Goal of the exercise →
The line containing "The image size is (1420, 771)." marks where to begin. Write out that line and every line after it exactly, through the last line below.
--- Records for this task Enclosed Below ---
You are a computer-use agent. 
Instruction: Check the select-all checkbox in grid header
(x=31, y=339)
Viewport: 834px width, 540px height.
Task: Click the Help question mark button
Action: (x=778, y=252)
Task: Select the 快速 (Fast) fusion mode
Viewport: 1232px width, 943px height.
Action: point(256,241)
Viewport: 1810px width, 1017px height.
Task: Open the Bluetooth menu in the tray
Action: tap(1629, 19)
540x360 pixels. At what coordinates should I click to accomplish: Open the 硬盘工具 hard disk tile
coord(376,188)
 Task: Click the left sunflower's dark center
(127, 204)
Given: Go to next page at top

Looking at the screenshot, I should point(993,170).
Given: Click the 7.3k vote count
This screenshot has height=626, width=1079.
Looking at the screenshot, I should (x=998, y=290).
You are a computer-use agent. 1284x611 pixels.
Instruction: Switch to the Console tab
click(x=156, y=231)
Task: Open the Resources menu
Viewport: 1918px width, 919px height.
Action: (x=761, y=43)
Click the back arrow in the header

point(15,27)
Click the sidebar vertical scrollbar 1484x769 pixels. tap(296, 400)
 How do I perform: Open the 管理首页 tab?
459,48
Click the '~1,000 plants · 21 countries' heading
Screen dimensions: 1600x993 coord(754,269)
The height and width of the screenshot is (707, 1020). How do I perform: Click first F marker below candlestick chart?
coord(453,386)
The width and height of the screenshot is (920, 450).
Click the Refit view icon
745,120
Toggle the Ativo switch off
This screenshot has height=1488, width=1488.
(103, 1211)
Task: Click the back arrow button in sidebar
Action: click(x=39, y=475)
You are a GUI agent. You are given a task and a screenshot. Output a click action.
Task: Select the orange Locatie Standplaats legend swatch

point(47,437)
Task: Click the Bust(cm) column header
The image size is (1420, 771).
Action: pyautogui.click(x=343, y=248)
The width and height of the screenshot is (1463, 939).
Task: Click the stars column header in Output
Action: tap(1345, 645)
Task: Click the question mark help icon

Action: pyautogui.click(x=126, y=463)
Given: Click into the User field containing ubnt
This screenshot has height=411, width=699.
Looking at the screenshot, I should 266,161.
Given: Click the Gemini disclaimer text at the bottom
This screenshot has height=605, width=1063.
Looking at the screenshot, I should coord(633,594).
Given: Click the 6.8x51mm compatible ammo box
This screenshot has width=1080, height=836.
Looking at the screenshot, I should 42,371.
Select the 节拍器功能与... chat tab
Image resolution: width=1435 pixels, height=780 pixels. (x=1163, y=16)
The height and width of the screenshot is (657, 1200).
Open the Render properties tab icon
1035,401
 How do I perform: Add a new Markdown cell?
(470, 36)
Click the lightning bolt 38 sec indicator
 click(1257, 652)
--- End of Enclosed Records for this task ---
Solution below →
The image size is (1420, 771).
Action: pyautogui.click(x=343, y=248)
The width and height of the screenshot is (1463, 939).
Task: Click the stars column header in Output
Action: tap(1345, 645)
Task: Click the question mark help icon

Action: pyautogui.click(x=126, y=463)
Given: Click into the User field containing ubnt
This screenshot has height=411, width=699.
Looking at the screenshot, I should 266,161.
Given: Click the Gemini disclaimer text at the bottom
This screenshot has height=605, width=1063.
Looking at the screenshot, I should coord(633,594).
Given: Click the 6.8x51mm compatible ammo box
This screenshot has width=1080, height=836.
Looking at the screenshot, I should 42,371.
Select the 节拍器功能与... chat tab
Image resolution: width=1435 pixels, height=780 pixels. (x=1163, y=16)
The height and width of the screenshot is (657, 1200).
Open the Render properties tab icon
1035,401
 How do I perform: Add a new Markdown cell?
(470, 36)
Click the lightning bolt 38 sec indicator
 click(1257, 652)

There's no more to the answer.